▸ Task requirements: Reproduce every line of the items below word for word, leaving out the pictures.

───── Record extracts

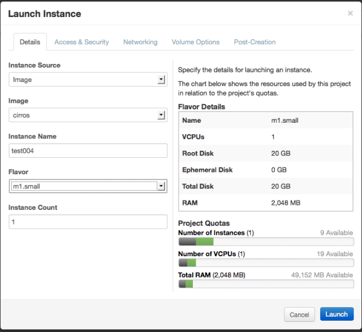Screen dimensions: 362x332
Task: Close the Launch Instance dialog
Action: click(350, 13)
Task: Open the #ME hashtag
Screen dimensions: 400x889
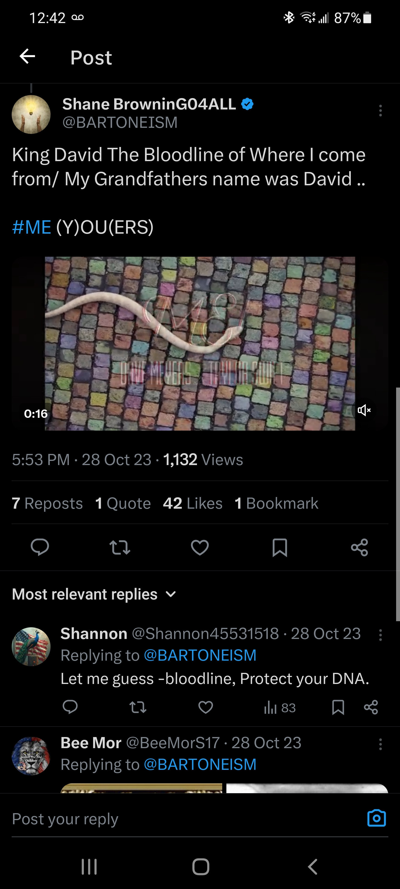Action: click(32, 227)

──────────

▸ Worked answer:
Screen dimensions: 362x332
Task: Close the Launch Instance dialog
Action: click(350, 13)
Task: Open the #ME hashtag
Screen dimensions: 400x889
Action: click(32, 227)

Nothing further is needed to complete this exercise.